Passengers will be allowed to carry small pocket knives, up to two golf clubs, ski poles, as well as sporting sticks. The TSA says the new policy will allow them to focus on more serious safety threats but the sudden change is raising nationwide concern.
"Since 9/11, the country has been on edge. They need to think through the policy a little bit more so they don't raise any alarm with the general public," says Gifford.
Gifford says he understands the concept but he asks the question, why now?
"I'm not an overly political person but the timing of everything is rather suspicious. The TSA is still going to require people to go through checkpoints, still going to screen people, it just may take a little longer," says Gifford.
A TSA working group says such items are not a threat but area residents we spoke with disagree.

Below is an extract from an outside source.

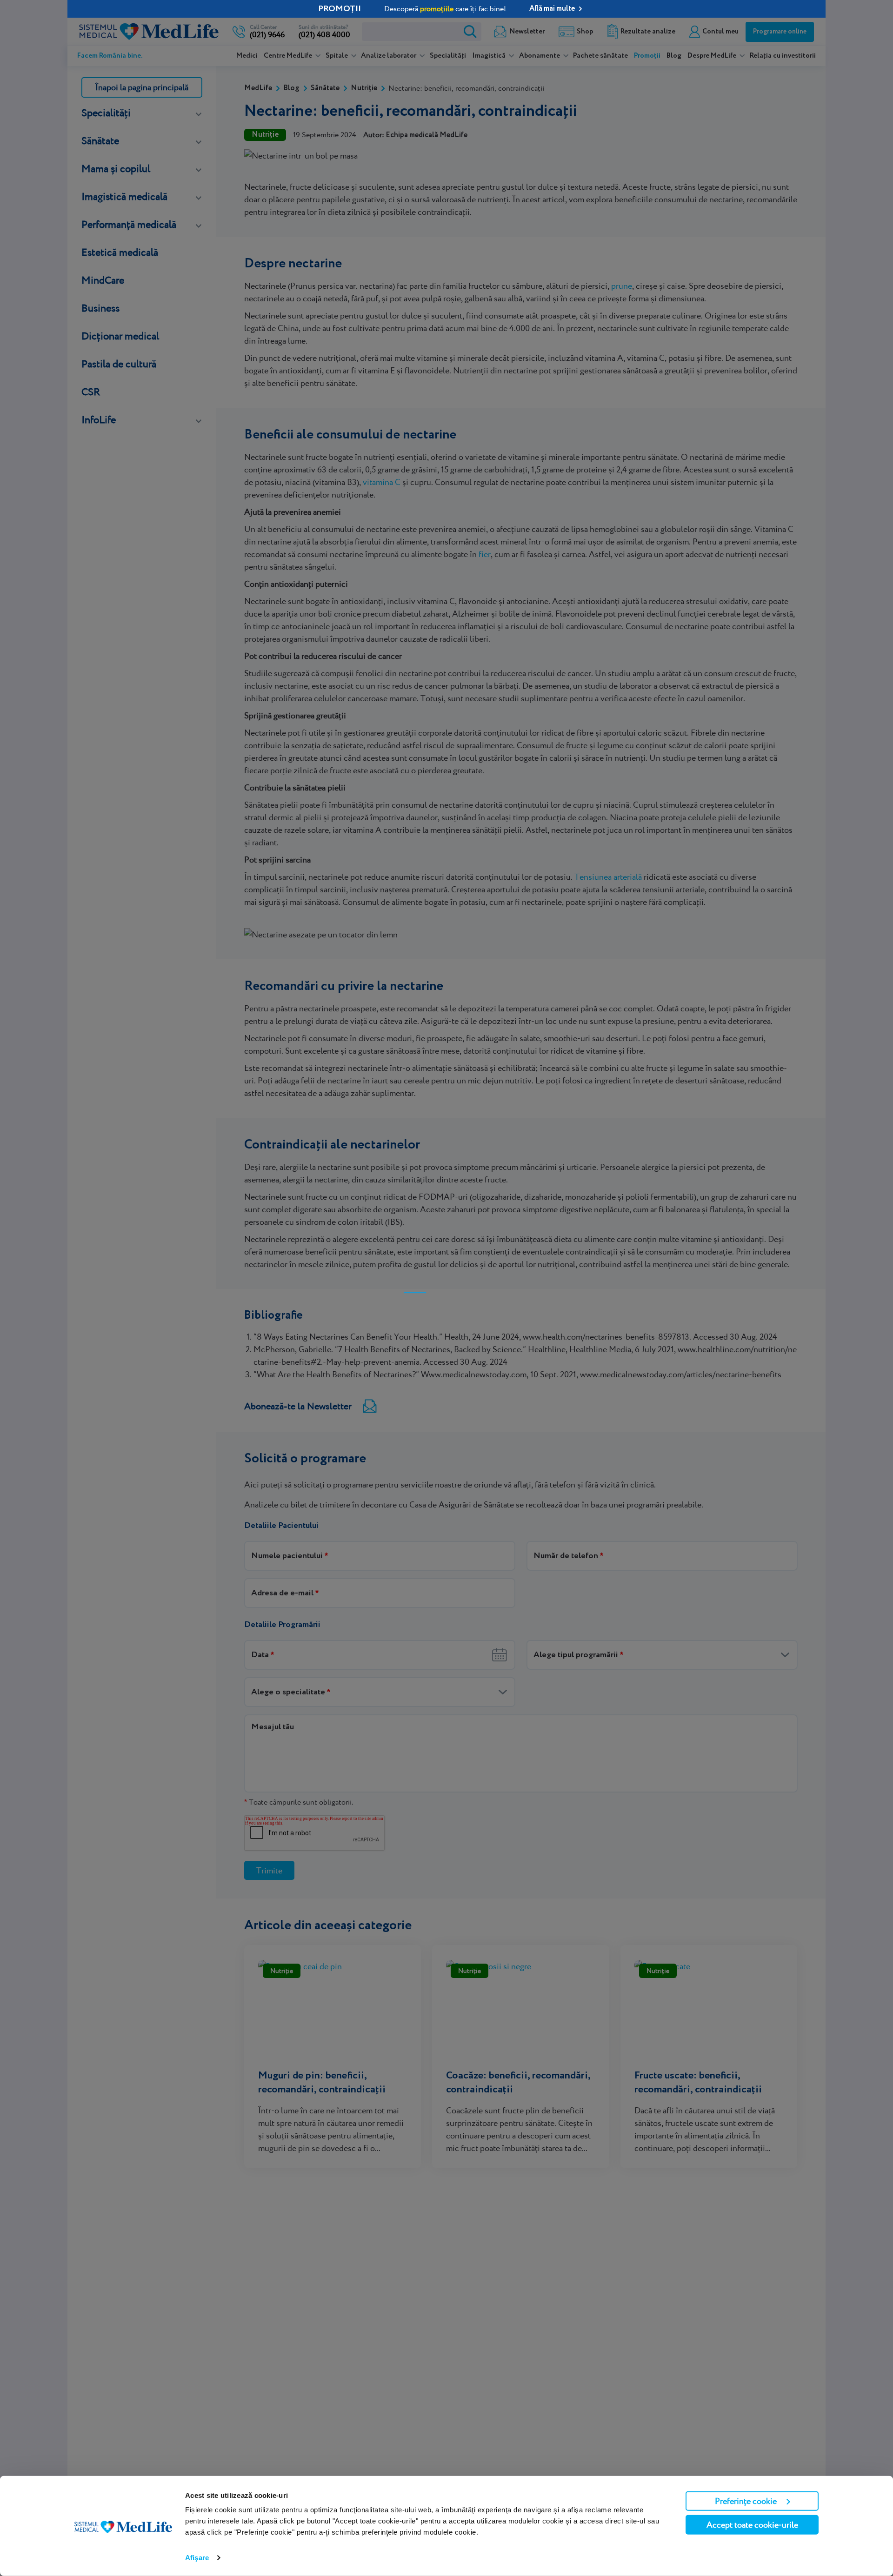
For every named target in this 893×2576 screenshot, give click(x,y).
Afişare (197, 2558)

"I just don't like the idea of them having anything tha'ts dangerous to anyone of the plane," says Lorraine Leaf, Utica resident.
"You can kill someone or hurt someone really bad with a small blade just as much as you can with a large blade, that was proven on 9/11 with the box cutters," says Melvin Leaf, Utica resident.
"If someone got hit with a golf club, it could seriously injure them or kill them. Simple as that, a golf club could still be used as a lethal weapon," says Alvin Roberts, Remsen resident.
Several groups have already begun speaking out calling the move a poor and short-sighted decision. These changes are set to take effect April 25th.